= Susanne Kord =

British scholar on Women's Studies, Literary Studies, and Film Studies

Susanne Kord in 2026 Photograph by Colin Bailey

Theresia Susanne Kord, or T. S. Kord is a scholar of women's studies, literary studies and film studies, and the author of 11 books and 70 scholarly articles published in four languages.

== Academic career ==
Kord is a Professor Emeritus at University College London, where she held the Chair of German from 2004-2024. She was visiting fellow at the All Souls College, Oxford; visiting scholar at the St John's College, Oxford; and visiting professor at the University of Edinburgh.

Kord was elected Fellow of the British Academy in 2021; Fellow of the British Royal Historical Society in 2015; and Honorary Secretary and Council Member of the English branch of the Goethe Society in 2008.

Kord spent 16 years as an academic in the United States: with tenured positions at Georgetown University (Washington, D.C., 1993-2004), where she was George M. Roth Distinguished Professor; and at the University of Cincinnati (Ohio, 1990–93). She was also visiting lecturer at Dartmouth College in the United States from 1988-1990.

Kord earned an M.A. degree in English and American literature at Philipps Universität Marburg (Germany), and an M.A. and PhD in German literature (1990) at the University of Massachusetts, Amherst (United States).

== Research Focus ==
Kord's first two books, written in German, focused on little-known female German authors of the 18th and 19th centuries. Her 1992 book, Ein Blick hinter die Kulissen (A Glance Backstage, 1992), was the first comprehensive historical study of eighteenth- and nineteenth century women playwrights and is credited with the rediscovery of many of these writers. The work won Swiss National Radio's Best Book of the Year Award in 1993. Her 1996 book, Sich einen Namen machen (Making a Name for Herself), delved into eighteenth- and nineteenth century women writers' strategies of using pseudonyms to conceal their gender.

Kord's interests branched out in the early 2000s into Comparative Literature and Film Studies and she began to publish in English. She explored subjects ranging from 18th-century women peasant poets in Germany and the British Isles, real-life and fictional murderesses in 18th century Germany, gender in Hollywood films, time travel in science fiction films and philosophy in modern horror films to the rise of antisemitism in Germany and Austria before both World Wars.

== Literary translations ==
Kord has translated the works of little-known female authors from German to English, including the naturalist playwright Elsa Bernstein and Goethe associate, playwright and novelist Charlotte von Stein.
Her literary translations of dramatic plays from German to English include Elsa Bernstein's Dämmerung (1893), published as 'Twilight', and Bernstein's drama Maria Arndt (1908), performed at the Steppenwolf Theatre Company in Chicago, March 2002.

== Poetry ==
In the 1990s, Kord published poetry in English and German in various journals, holding public readings at the German Embassy in Washington, D.C. In 1994, she was awarded the Robert L. Kahn Lyrik-Preis by the Society for Contemporary American Literature in German, for her poem ‘grammatik’ (published in Trans-Lit, 1994).
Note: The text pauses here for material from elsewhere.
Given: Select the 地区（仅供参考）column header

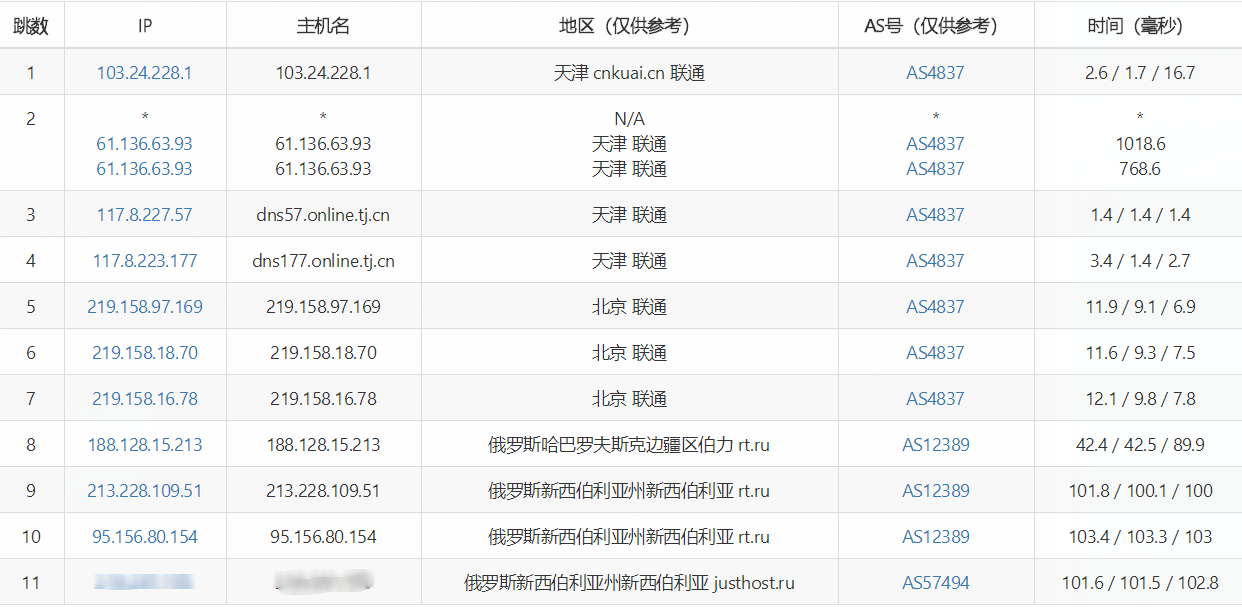Looking at the screenshot, I should pos(629,26).
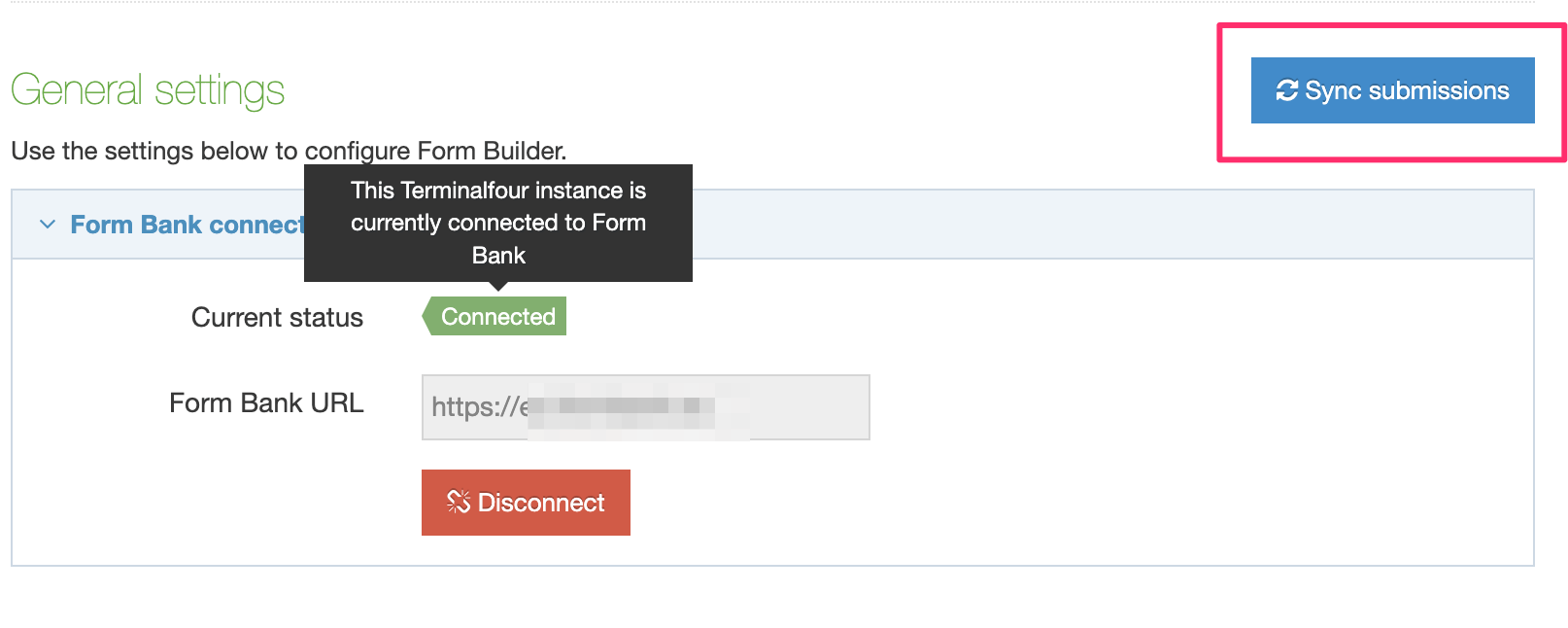The image size is (1568, 628).
Task: Click the https:// text in the URL field
Action: point(476,407)
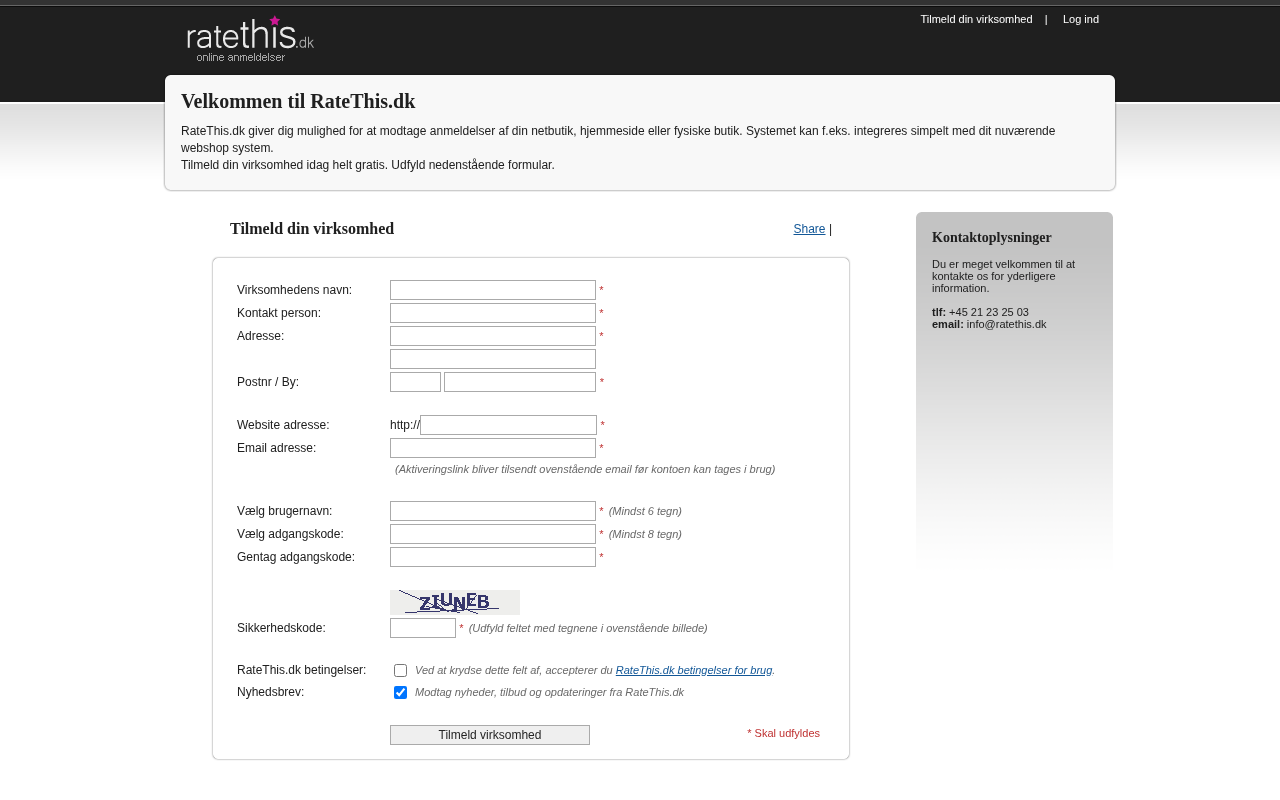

The themes of Kord’s published poetry draw on her professional research on challenges faced by female authors, and on the poverty she observed in Cincinnati and Washington, D.C. neighborhoods.

== Alternate author names ==
Kord sometimes employs a gender-concealing alias. Her books Little Horrors (2016) and Lovable Crooks (2018) were published under the gender-neutral author name T. S. Kord, leading some reviewers of both works to assume she was male.

== Awards ==
Kord has won six awards for her writing, including the 2012 Choice Outstanding Academic Title of the Year (for her book with Elisabeth Krimmer, Contemporary Hollywood Masculinities) and the Forum Prize, Best Article of the Year, for The Rule of Law and the Role of Literature: German Public Debates on Husband Killers and Human Rights, Forum for Modern Language Studies, (January 2012).

== Academic style ==
Kord's scholarship, which originated in the effort to make lost work by women accessible to a modern readership, employs a straightforward writing style that is often noted in reviews. This has on occasion put her at odds with the idea that "academic communication is fundamentally different from everyday vernacular discourse." Kord holds that serious scholarship is not compromised by approachable language: "I've never been a fan of the academic credo that if a book is comprehensible to more than three people, the author must have sold out."